On March 19, 1985, the first issue of SPIN hit newsstands. To celebrate our 30th anniversary, we’re revisiting a handful of records that the staff has previously awarded “Album of the Year,” a distinction the magazine started giving out in 1990. 

In 1997, British-Asian iconoclasts Cornershop were the transcontinental sonic melting pot for nearly every genre that bewitched the U.S. and U.K. undergrounds in the mid-’90s. The group’s breakthrough album, When I Was Born for the 7th Time, stirred indie rock, Britpop, hip-hop, trip-hop, big beat, Dust Brothers sampledelia, and Stereolab-orious retro-lounge — as well as less-timely touchstones like country, folk, easy listening, and (of course) the classic Indi-pop of their home country — into an impossibly rich musical stew. It was simultaneously retro, futuristic and quintessentially current, and represented a kind of ideal of Buzz Bin-era cross-pollination and general feeling of inclusiveness.

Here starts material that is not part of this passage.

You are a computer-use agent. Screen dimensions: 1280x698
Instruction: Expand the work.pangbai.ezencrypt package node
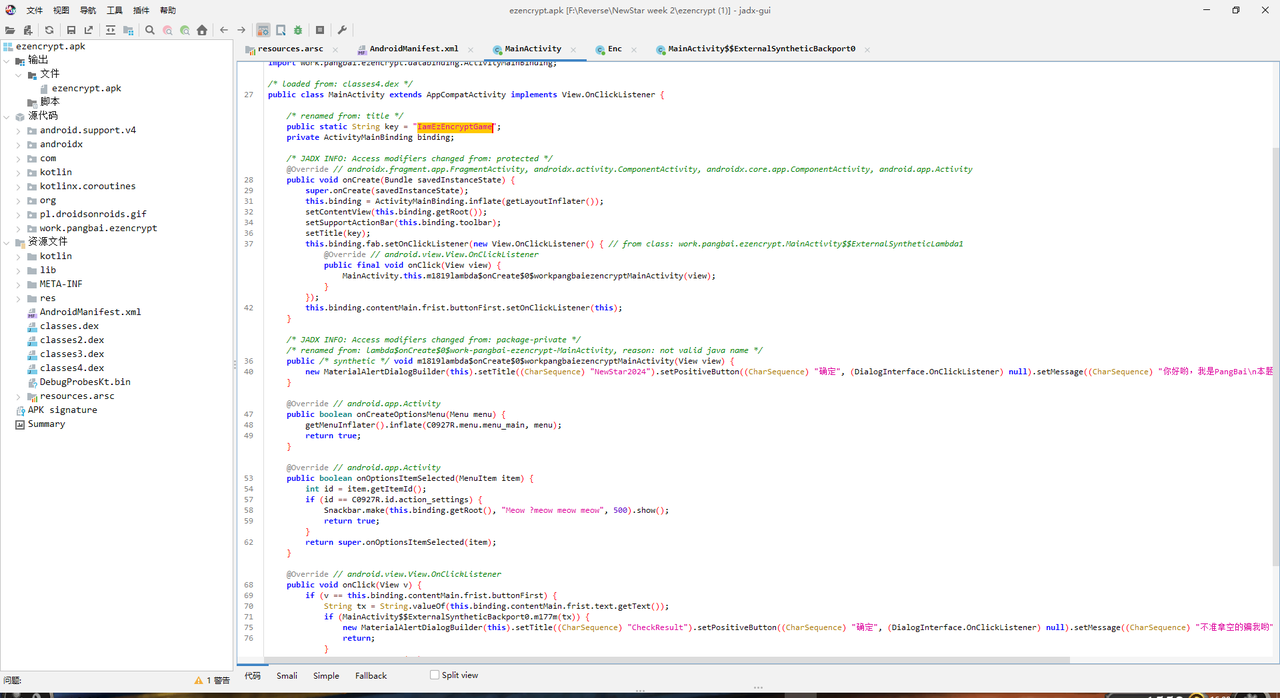(19, 228)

Of course, ask anyone today about the most important music from 1997, and the first thing they’ll mention will almost certainly be Radiohead. At the time, Born achieved critical and commercial success roughly equivalent to OK Computer, finishing just one spot behind it in the year-end Pazz & Jop poll and spawning a hit single (“Brimful of Asha,” which eventually topped the U.K. charts after being reincarnated by Fatboy Slim) that was arguably bigger than any Radiohead single of the period. But the time-stamped eclecticism of 7th Time may have ultimately come to hurt it, as the memory of Cornershop’s album has been somewhat frozen in the era of the Spice Girls and Oasis’ Be Here Now, while Radiohead’s masterpiece continues to grow in public estimation.

We spoke with frontman Tjinder Singh about Cornershop being a band for their time, how he sees them as being in opposition to the likes of Thom Yorke and Co., and why he thinks 7th Time is only the group’s third-best album.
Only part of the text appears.